Caravaggio's The Taking of Christ:
Liz and I have finally had our reproduction of this painting framed and hung on the wall. It invites the meditative mind. The clamoring world -- restless to rid itself of Christ, His revelation, and his Church -- coming "with lanterns, torches, and weapons" to arrest Him.
Hans Urs von Balthasar summarizes the Mysterium iniquitatis: "God's heightened love provokes a heightened hatred that is as bottomless as love itself." [Theo-Drama, Vol. V, 285]
T. S. Eliot understood in 1931 that his age (which was an earlier phase of our age) bore an animus against the West's Judeo-Christian patrimony:
The World is trying the experiment of attempting to form a civilized but non-Christian mentality. The experiment will fail; but we must be very patient in awaiting its collapse; meanwhile redeeming the time: so that the Faith may be preserved alive through the dark ages before us; to renew and rebuild civilization, and save the World from suicide.Caravaggio has painted more than just an episode in the Passion; he has captured something about the human drama as such.
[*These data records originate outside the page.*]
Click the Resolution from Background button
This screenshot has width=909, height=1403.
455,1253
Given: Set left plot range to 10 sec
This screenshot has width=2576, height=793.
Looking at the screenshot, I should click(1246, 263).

Inasmuch as Christ in Caravaggio's painting is being "handed over," the hands in the painting tell the story. The left (and symbolically sinister) hand of Judas, manhandling Christ as he betrays him with a kiss. On the upper left, the panic-stricken hands of a fleeing disciple. All of this frantic activity finds it counterpoise in the hands of Christ, folded as though in prayer. But then there is one more prominent hand in the painting. As he has done in other paintings, Caravaggio has placed himself in the upper right of the painting. There the artist holds a lantern, and the hand that holds it is poised like the hand of a painter at work.
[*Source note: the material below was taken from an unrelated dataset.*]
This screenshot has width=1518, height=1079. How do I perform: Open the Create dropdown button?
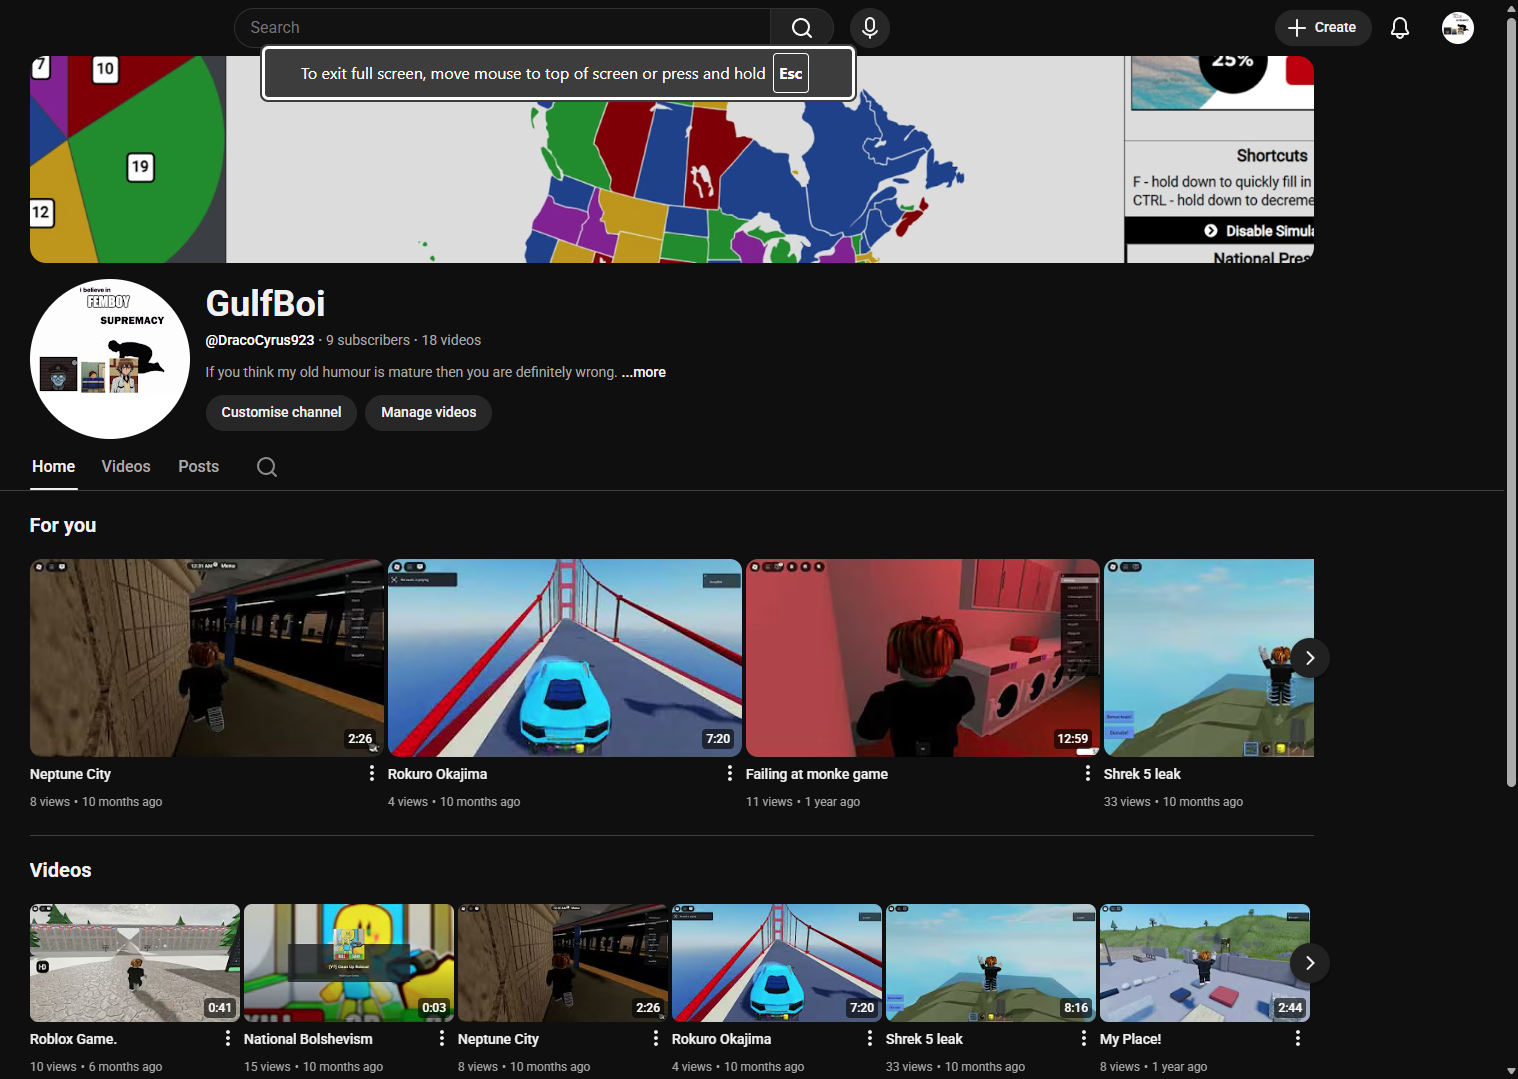coord(1322,28)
This seems to me to be the artist's recognition, not only of his own particular vocation, but of the essential vocation of the Christian faithful: to tell the story.
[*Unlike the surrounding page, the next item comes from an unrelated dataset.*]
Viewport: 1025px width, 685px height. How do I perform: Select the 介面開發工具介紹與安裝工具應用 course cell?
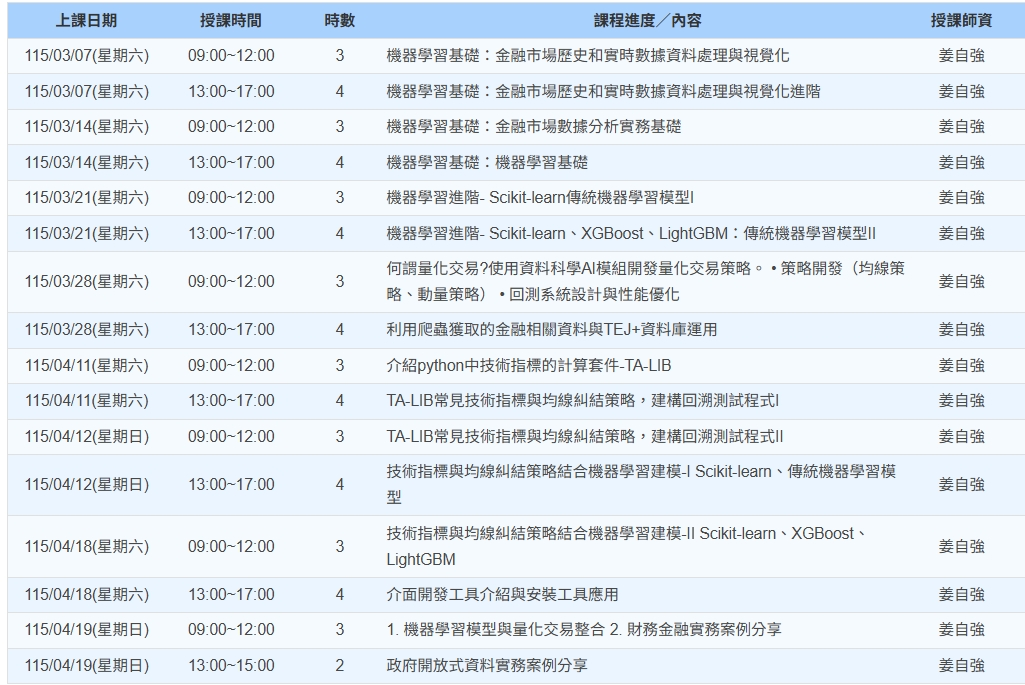coord(502,595)
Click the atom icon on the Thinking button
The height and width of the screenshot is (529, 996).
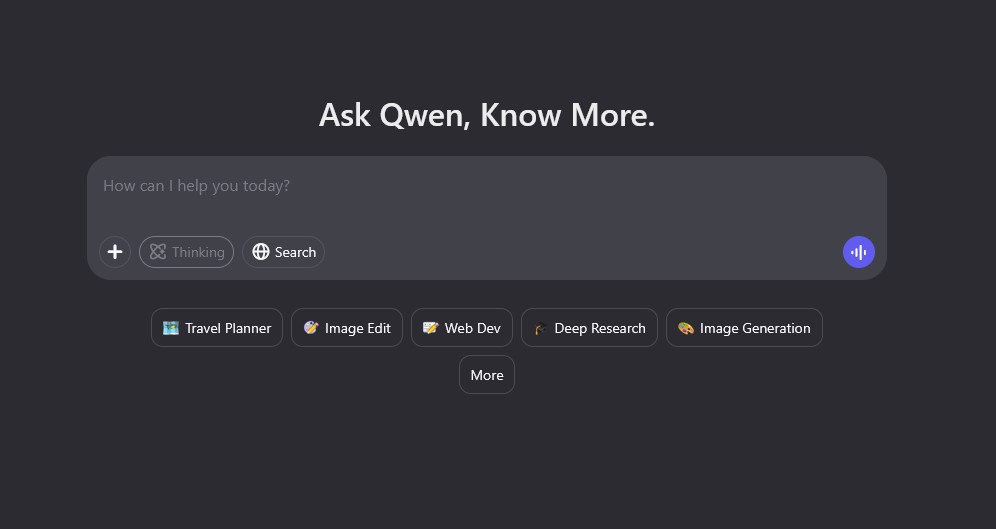(x=158, y=252)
"Absent thee from felicity a while," dying Hamlet said to his friend Horatio, "And in this harsh world draw thy breath in pain,/ To tell my story." So must Christians, in season and out, bear witness, "meanwhile redeeming the time..." As Eliot put it in Ash Wednesday:
. . . Redeem
The time. Redeem
The unread vision in the higher dream
While jeweled unicorns draw by the gilded hearse.